| Your objective |
Format the data below as a JSON array of strings, with one string per line and blank lines omitted.

START Data supplied

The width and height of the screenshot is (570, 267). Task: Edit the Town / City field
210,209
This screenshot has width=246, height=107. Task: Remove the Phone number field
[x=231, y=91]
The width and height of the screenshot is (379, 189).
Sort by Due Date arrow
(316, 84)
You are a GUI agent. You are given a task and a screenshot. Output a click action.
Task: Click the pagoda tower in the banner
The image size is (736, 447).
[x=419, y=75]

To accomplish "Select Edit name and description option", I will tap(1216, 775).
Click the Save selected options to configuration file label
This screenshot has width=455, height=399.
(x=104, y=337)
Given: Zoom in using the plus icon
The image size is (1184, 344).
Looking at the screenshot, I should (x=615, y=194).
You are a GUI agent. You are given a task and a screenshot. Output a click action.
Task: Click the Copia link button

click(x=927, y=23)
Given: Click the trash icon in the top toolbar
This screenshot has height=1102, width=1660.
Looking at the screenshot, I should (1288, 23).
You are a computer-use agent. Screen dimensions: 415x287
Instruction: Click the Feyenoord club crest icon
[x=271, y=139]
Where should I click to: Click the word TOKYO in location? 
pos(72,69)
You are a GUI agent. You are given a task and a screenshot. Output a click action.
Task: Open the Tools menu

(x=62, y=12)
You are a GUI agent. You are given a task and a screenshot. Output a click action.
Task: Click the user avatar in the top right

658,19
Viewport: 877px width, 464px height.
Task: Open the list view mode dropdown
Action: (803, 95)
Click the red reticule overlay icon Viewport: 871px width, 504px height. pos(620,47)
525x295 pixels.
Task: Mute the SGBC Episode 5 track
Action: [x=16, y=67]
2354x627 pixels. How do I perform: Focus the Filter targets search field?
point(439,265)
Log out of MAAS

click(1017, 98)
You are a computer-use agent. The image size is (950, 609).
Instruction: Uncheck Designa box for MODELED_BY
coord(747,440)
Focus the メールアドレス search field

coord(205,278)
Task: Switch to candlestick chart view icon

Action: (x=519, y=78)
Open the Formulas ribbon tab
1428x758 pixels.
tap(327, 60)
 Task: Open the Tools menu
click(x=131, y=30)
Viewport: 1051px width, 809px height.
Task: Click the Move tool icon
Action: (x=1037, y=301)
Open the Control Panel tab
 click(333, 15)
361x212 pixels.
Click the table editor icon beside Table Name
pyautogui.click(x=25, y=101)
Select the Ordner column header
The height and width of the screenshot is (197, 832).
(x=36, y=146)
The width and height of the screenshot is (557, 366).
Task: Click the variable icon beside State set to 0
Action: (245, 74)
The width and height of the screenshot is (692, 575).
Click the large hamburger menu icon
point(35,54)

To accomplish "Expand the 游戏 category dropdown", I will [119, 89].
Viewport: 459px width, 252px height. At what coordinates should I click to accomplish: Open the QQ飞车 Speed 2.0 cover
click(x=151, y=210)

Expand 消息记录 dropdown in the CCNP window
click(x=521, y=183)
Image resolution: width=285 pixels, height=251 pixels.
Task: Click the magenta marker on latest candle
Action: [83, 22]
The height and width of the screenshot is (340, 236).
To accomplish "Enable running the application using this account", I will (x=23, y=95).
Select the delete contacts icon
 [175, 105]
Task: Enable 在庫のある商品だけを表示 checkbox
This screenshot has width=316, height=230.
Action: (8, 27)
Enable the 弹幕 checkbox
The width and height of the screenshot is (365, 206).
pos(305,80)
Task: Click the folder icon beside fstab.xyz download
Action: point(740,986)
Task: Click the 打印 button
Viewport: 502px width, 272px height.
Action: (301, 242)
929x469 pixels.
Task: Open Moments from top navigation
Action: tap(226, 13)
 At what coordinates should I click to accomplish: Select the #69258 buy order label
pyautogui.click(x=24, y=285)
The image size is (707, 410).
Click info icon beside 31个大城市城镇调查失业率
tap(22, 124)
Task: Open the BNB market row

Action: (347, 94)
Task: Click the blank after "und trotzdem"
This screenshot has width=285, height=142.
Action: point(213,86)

END Data supplied

| Problem solution |
[
  "The width and height of the screenshot is (570, 267). Task: Edit the Town / City field",
  "210,209",
  "This screenshot has width=246, height=107. Task: Remove the Phone number field",
  "[x=231, y=91]",
  "The width and height of the screenshot is (379, 189).",
  "Sort by Due Date arrow",
  "(316, 84)",
  "You are a GUI agent. You are given a task and a screenshot. Output a click action.",
  "Task: Click the pagoda tower in the banner",
  "The image size is (736, 447).",
  "[x=419, y=75]",
  "To accomplish \"Select Edit name and description option\", I will tap(1216, 775).",
  "Click the Save selected options to configuration file label",
  "This screenshot has width=455, height=399.",
  "(x=104, y=337)",
  "Given: Zoom in using the plus icon",
  "The image size is (1184, 344).",
  "Looking at the screenshot, I should (x=615, y=194).",
  "You are a GUI agent. You are given a task and a screenshot. Output a click action.",
  "Task: Click the Copia link button",
  "click(x=927, y=23)",
  "Given: Click the trash icon in the top toolbar",
  "This screenshot has height=1102, width=1660.",
  "Looking at the screenshot, I should (1288, 23).",
  "You are a computer-use agent. Screen dimensions: 415x287",
  "Instruction: Click the Feyenoord club crest icon",
  "[x=271, y=139]",
  "Where should I click to: Click the word TOKYO in location? ",
  "pos(72,69)",
  "You are a GUI agent. You are given a task and a screenshot. Output a click action.",
  "Task: Open the Tools menu",
  "(x=62, y=12)",
  "You are a GUI agent. You are given a task and a screenshot. Output a click action.",
  "Task: Click the user avatar in the top right",
  "658,19",
  "Viewport: 877px width, 464px height.",
  "Task: Open the list view mode dropdown",
  "Action: (803, 95)",
  "Click the red reticule overlay icon Viewport: 871px width, 504px height. pos(620,47)",
  "525x295 pixels.",
  "Task: Mute the SGBC Episode 5 track",
  "Action: [x=16, y=67]",
  "2354x627 pixels. How do I perform: Focus the Filter targets search field?",
  "point(439,265)",
  "Log out of MAAS",
  "click(1017, 98)",
  "You are a computer-use agent. The image size is (950, 609).",
  "Instruction: Uncheck Designa box for MODELED_BY",
  "coord(747,440)",
  "Focus the メールアドレス search field",
  "coord(205,278)",
  "Task: Switch to candlestick chart view icon",
  "Action: (x=519, y=78)",
  "Open the Formulas ribbon tab",
  "1428x758 pixels.",
  "tap(327, 60)",
  " Task: Open the Tools menu",
  "click(x=131, y=30)",
  "Viewport: 1051px width, 809px height.",
  "Task: Click the Move tool icon",
  "Action: (x=1037, y=301)",
  "Open the Control Panel tab",
  " click(333, 15)",
  "361x212 pixels.",
  "Click the table editor icon beside Table Name",
  "pyautogui.click(x=25, y=101)",
  "Select the Ordner column header",
  "The height and width of the screenshot is (197, 832).",
  "(x=36, y=146)",
  "The width and height of the screenshot is (557, 366).",
  "Task: Click the variable icon beside State set to 0",
  "Action: (245, 74)",
  "The width and height of the screenshot is (692, 575).",
  "Click the large hamburger menu icon",
  "point(35,54)",
  "To accomplish \"Expand the 游戏 category dropdown\", I will [119, 89].",
  "Viewport: 459px width, 252px height. At what coordinates should I click to accomplish: Open the QQ飞车 Speed 2.0 cover",
  "click(x=151, y=210)",
  "Expand 消息记录 dropdown in the CCNP window",
  "click(x=521, y=183)",
  "Image resolution: width=285 pixels, height=251 pixels.",
  "Task: Click the magenta marker on latest candle",
  "Action: [83, 22]",
  "The height and width of the screenshot is (340, 236).",
  "To accomplish \"Enable running the application using this account\", I will (x=23, y=95).",
  "Select the delete contacts icon",
  " [175, 105]",
  "Task: Enable 在庫のある商品だけを表示 checkbox",
  "This screenshot has width=316, height=230.",
  "Action: (8, 27)",
  "Enable the 弹幕 checkbox",
  "The width and height of the screenshot is (365, 206).",
  "pos(305,80)",
  "Task: Click the folder icon beside fstab.xyz download",
  "Action: point(740,986)",
  "Task: Click the 打印 button",
  "Viewport: 502px width, 272px height.",
  "Action: (301, 242)",
  "929x469 pixels.",
  "Task: Open Moments from top navigation",
  "Action: tap(226, 13)",
  " At what coordinates should I click to accomplish: Select the #69258 buy order label",
  "pyautogui.click(x=24, y=285)",
  "The image size is (707, 410).",
  "Click info icon beside 31个大城市城镇调查失业率",
  "tap(22, 124)",
  "Task: Open the BNB market row",
  "Action: (347, 94)",
  "Task: Click the blank after \"und trotzdem\"",
  "This screenshot has width=285, height=142.",
  "Action: point(213,86)"
]